Note that some tests are known (or even designed) to leak references, we try to mark them, but expect some false positives.


Valgrind is a powerful tool to find certain memory access problems and should be run on complicated C code. Basic use of valgrind usually requires no more than:

PYTHONMALLOC=malloc valgrind python

where PYTHONMALLOC=malloc is necessary to avoid false positives from python itself. Depending on the system and valgrind version, you may see more false positives. valgrind supports “suppressions” to ignore some of these, and Python does have a suppression file (and even a compile time option) which may help if you find it necessary.

Valgrind helps:

  • Find use of uninitialized variables/memory.

  • Detect memory access violations (reading or writing outside of allocated memory).

  • Find many memory leaks. Note that for most leaks the python debug build approach (and pytest-leaks) is much more sensitive. The reason is that valgrind can only detect if memory is definitely lost. If:

    dtype = np.dtype(np.int64)

    Has incorrect reference counting for dtype, this is a bug, but valgrind cannot see it because np.dtype(np.int64) always returns the same object. However, not all dtypes are singletons, so this might leak memory for different input.

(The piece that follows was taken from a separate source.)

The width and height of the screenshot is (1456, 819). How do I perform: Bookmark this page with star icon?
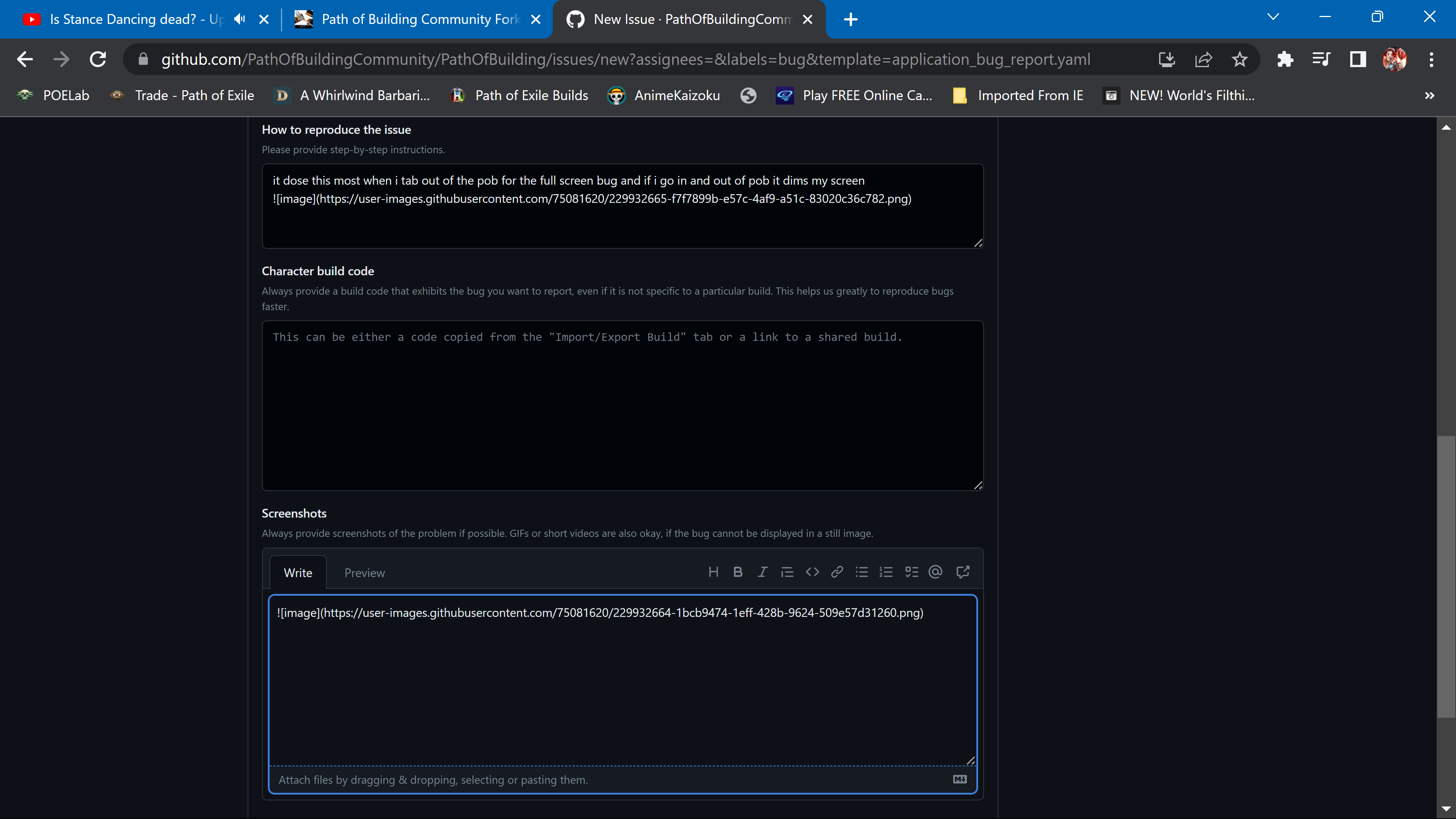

In rare cases NumPy uses malloc and not the Python memory allocators which are invisible to the Python debug build. malloc should normally be avoided, but there are some exceptions (e.g. the PyArray_Dims structure is public API and cannot use the Python allocators.)

Even though using valgrind for memory leak detection is slow and less sensitive it can be a convenient: you can run most programs with valgrind without modification.

Things to be aware of:

  • Valgrind does not support the numpy longdouble, this means that tests will fail or be flagged errors that are completely fine.

  • Expect some errors before and after running your NumPy code.

  • Caches can mean that errors (specifically memory leaks) may not be detected or are only detect at a later, unrelated time.

A big advantage of valgrind is that it has no requirements aside from valgrind itself (although you probably want to use debug builds for better tracebacks).

Use together with pytest#

You can run the test suite with valgrind which may be sufficient when you are only interested in a few tests:

PYTHOMMALLOC=malloc valgrind python \
 -t numpy/core/tests/ -- --continue-on-collection-errors

Note the --continue-on-collection-errors, which is currently necessary due to missing longdouble support causing failures (this will usually not be necessary if you do not run the full test suite).

If you wish to detect memory leaks you will also require --show-leak-kinds=definite and possibly more valgrind options. Just as for pytest-leaks certain tests are known to leak cause errors in valgrind and may or may not be marked as such.

We have developed pytest-valgrind which:

  • Reports errors for each test individually

  • Narrows down memory leaks to individual tests (by default valgrind only checks for memory leaks after a program stops, which is very cumbersome).